With the Email executor to send a custom email after receiving an event.
For an example, see Case Study: Sending Email.

With a destination to store information about completed queries.

For an example, see Case Study: Event Storage.

For more information about dataflow triggers and the event framework, see Dataflow Triggers Overview.

Event Record

Event records generated by the Google BigQuery origin have the following event-related record header attributes:

Record Header Attribute	Description
sdc.event.type	Event type. Uses the following type: big-query-success - Generated when the origin successfully completes a query.
sdc.event.version	An integer that indicates the version of the event record type.
sdc.event.creation_timestamp	Epoch timestamp when the stage created the event.

The origin can generate the following type of event records:

Query success

The origin generates a query success event record when it completes processing the data returned from a query.

The query success event records have the sdc.event.type record header attribute set to big-query-success and include the following fields:

Field	Description
query	Query that completed successfully.
timestamp	Timestamp when the query completed.
row-count	Number of processed rows.
source-offset	Offset after the query completed.

Configuring a Google BigQuery Origin

Configure a Google BigQuery origin to execute a query job and read the result from Google BigQuery.

In the Properties panel, on the General tab, configure the following properties:

General Property	Description
Name	Stage name.
Description	Optional description.
Produce Events	Generates event records when events occur. Use for event handling.
On Record Error	Error record handling for the stage: Discard - Discards the record. Send to Error - Sends the record to the pipeline for error handling. Stop Pipeline - Stops the pipeline.
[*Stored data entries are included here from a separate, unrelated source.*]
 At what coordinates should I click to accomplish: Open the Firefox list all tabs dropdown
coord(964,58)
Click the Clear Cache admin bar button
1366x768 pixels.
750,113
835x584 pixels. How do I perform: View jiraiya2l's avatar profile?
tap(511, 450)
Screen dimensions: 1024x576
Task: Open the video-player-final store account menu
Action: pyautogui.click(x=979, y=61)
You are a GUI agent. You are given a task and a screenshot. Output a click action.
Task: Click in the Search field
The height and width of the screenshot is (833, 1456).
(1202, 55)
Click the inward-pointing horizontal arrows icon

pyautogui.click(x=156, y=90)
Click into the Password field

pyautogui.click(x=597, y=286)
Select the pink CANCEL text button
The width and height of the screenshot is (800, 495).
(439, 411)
On the BigQuery tab, configure the following properties:

BigQuery Property	Description
Query	SQL query to use for the query job. Write the query using valid BigQuery standard SQL or legacy SQL syntax. Do not include the `#legacySql` or `#standardSql` prefix in the query. Instead, select or clear the Use Legacy SQL property to specify the SQL syntax type.
Use Legacy SQL	Specifies whether the query uses standard SQL or legacy SQL syntax. Clear to use standard SQL. Select to use legacy SQL.
Use Query Cache	Determines whether Google BigQuery retrieves cached results if they are present. Select to retrieve cached results. Clear to disable retrieving cached results.
Query Timeout (sec)	Maximum number of seconds to wait for the query to finish. If the query fails to complete within the timeout, the origin aborts the query and the pipeline fails. Enter a time in seconds or use the `MINUTES` or `HOURS` constant in an expression to define the time increment. Default is five minutes, defined as follows: `${5 * MINUTES}`.
Max Batch Size (records)	Maximum number of records to include in a batch.

On the Credentials tab, configure the following properties:

Credentials Property	Description
Project ID	Google BigQuery project ID to connect to.
Credentials Provider	Credentials provider to use to connect to Google BigQuery: Default credentials provider Service account credentials file (JSON)
Credentials File Path (JSON)	When using a Google Cloud service account credentials file, path to the file that the origin uses to connect to Google BigQuery. The credentials file must be a JSON file. Enter a path relative to the Data Collector resources directory, `$SDC_RESOURCES`, or enter an absolute path.